Friday, November 11, 2011

How culture moves

Full disclosure: I can't really explain how culture moves. Whatever alchemy turns an individual act of creative exploration into a permanent cultural force is mysterious, even to its creator, and a subject of wild speculation even on the part of scholars generations after the fact, speaking with the benefit of hindsight.

Having spent my entire adult life working in the arts, surrounded by accomplished writers, poets, painters, musicians, and other extraordinary creators, I can say with some authority how it doesn't work. Within the arts community, and outside of it, I have encountered many strange ideas about how culture moves, expressed with great confidence, but amounting to a glorified form of magical thinking, which I will try to use this space to dispel.

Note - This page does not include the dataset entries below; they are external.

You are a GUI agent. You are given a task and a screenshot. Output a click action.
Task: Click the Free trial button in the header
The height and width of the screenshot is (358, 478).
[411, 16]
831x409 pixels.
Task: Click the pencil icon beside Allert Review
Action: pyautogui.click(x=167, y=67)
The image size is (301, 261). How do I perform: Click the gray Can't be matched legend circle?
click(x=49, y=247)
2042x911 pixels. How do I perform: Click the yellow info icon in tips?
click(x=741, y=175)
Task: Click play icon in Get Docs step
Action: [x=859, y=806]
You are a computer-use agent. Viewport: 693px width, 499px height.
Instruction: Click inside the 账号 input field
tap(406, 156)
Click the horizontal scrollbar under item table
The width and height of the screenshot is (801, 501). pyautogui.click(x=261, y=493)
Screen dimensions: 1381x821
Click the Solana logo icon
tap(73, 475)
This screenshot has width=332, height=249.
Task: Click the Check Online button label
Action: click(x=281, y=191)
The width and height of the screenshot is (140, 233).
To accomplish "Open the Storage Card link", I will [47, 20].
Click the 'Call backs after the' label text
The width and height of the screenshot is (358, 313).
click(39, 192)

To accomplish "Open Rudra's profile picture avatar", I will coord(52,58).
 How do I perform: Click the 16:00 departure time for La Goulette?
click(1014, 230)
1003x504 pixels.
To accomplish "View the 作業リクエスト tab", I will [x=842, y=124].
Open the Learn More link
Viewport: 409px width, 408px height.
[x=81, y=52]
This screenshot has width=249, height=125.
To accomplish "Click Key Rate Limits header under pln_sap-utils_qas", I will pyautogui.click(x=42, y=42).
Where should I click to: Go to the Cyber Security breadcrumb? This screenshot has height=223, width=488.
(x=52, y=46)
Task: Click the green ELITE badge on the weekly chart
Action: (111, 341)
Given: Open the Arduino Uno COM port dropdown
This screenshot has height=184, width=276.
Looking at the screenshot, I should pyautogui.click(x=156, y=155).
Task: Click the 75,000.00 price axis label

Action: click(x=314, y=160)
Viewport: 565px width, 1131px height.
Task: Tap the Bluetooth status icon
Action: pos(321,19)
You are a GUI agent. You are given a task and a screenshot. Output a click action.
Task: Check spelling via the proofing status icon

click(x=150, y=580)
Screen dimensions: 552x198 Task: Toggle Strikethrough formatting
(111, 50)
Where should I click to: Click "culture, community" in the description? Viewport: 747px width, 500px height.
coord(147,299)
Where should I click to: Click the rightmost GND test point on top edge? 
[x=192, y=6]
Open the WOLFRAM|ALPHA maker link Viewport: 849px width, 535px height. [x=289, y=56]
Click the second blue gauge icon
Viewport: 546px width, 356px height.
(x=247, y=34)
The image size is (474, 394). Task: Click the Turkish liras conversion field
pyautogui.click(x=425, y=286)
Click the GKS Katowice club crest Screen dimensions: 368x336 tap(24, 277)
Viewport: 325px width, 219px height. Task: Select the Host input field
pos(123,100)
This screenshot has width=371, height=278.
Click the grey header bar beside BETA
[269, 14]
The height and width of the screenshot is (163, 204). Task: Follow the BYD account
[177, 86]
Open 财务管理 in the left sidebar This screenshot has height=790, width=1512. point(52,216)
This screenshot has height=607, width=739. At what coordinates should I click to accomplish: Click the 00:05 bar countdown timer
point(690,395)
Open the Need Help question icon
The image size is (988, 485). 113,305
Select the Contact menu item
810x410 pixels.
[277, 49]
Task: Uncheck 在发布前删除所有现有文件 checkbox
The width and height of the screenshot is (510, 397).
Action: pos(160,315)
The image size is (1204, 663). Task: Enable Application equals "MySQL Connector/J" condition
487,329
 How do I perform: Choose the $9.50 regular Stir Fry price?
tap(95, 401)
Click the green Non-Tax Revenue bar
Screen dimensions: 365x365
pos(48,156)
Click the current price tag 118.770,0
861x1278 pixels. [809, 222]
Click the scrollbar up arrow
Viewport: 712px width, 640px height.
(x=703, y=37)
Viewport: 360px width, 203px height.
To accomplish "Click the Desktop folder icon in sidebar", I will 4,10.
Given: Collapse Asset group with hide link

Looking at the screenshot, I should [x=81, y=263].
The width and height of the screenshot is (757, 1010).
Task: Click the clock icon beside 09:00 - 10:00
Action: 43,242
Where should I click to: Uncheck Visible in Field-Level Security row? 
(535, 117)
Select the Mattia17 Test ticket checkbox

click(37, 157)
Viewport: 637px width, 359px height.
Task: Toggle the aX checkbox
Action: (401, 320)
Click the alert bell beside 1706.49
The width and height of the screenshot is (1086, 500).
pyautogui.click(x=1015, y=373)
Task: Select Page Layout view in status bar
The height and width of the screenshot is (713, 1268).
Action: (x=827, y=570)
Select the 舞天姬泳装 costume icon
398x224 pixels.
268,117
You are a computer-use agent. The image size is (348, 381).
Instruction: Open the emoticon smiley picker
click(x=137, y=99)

(1) Culture does not move like products in the free market. That is, unlike the best brand of peanut butter, the market does not decide which works are the most important, the most vital, or those that contain the potential to transform the culture itself. The historical correlation, in literature, between book sales and depth of cultural impact is so slight, for example, that you would do just as well correlating its influence with the book's other properties, such as color, weight, or texture. Or, perhaps more to the point, if you were to take two books out of the library at random that were dated from the 19th century, it is quite likely that the less popular book has had the more lasting cultural impact.

(2) Culture does not move like canons perpetuated by academic institutions. That is, if the free market does not get to decide, neither does the intelligentsia. Harold Bloom tries but fails to unseat Edgar Alan Poe; the Nobel Prize committee ignores Philip Roth and hopes he'll go away; a small cadre of true believers prematurely elect Infinite Jest a 20th century classic. Strategems to engineer influence of this kind can be temporarily successful, but in the long term, despite our attempts to subvert or replace them, certain works still gain traction and stick in our collective hair like... well, like peanut butter, I suppose.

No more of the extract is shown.